(ACTIVITY) Every line of the entries below from the one containing "The width and" to the one containing "You are a computer-use", both ends included, must be written out exactly. No other line belongs in the answer.

(LISTED ENTRIES)
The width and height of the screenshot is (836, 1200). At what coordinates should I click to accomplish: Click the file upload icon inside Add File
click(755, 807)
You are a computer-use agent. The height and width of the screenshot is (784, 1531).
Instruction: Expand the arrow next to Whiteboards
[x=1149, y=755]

---

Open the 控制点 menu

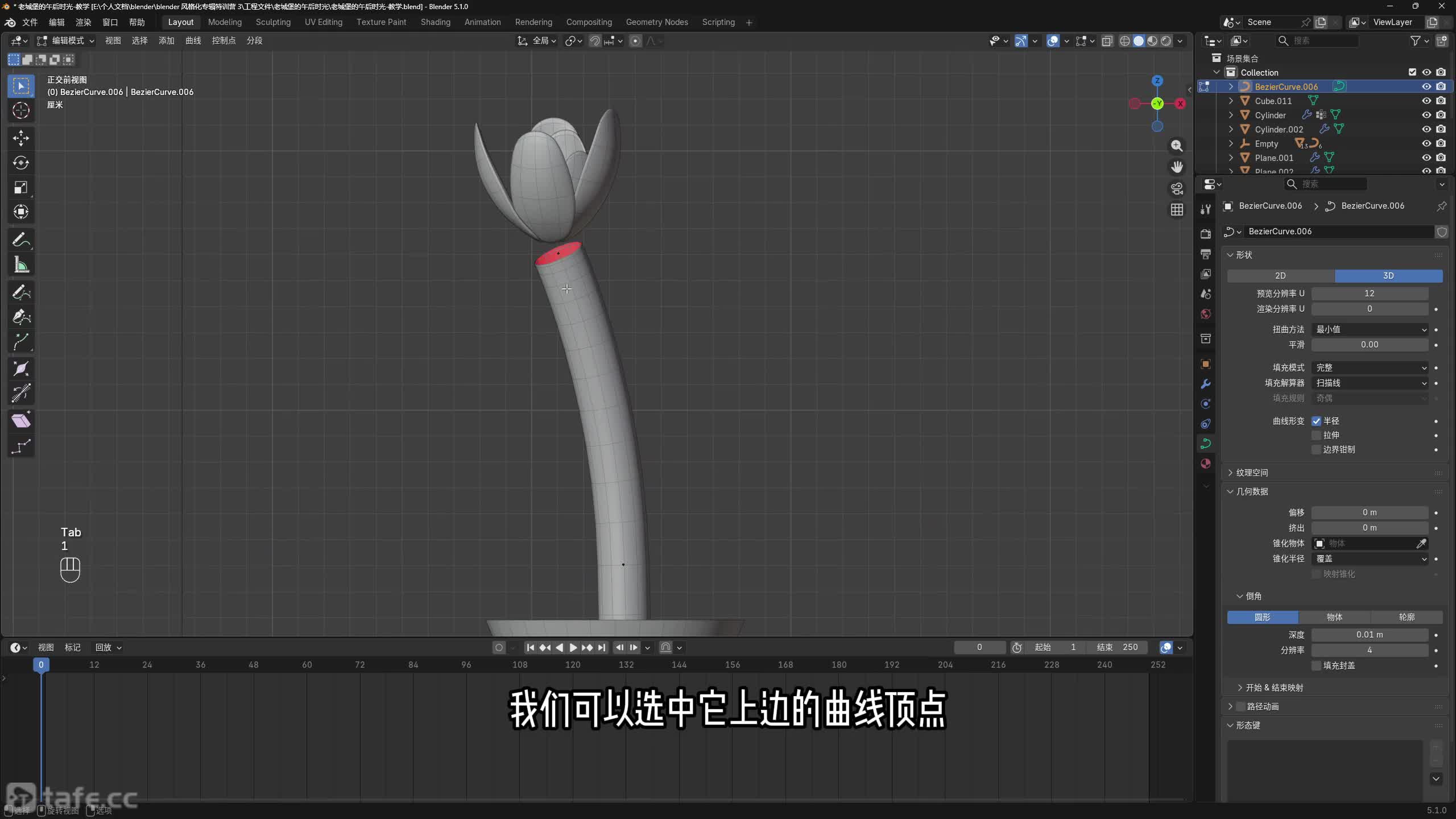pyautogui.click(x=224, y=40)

(THE ANSWER)
The width and height of the screenshot is (836, 1200). At what coordinates should I click to accomplish: Click the file upload icon inside Add File
click(755, 807)
You are a computer-use agent. The height and width of the screenshot is (784, 1531).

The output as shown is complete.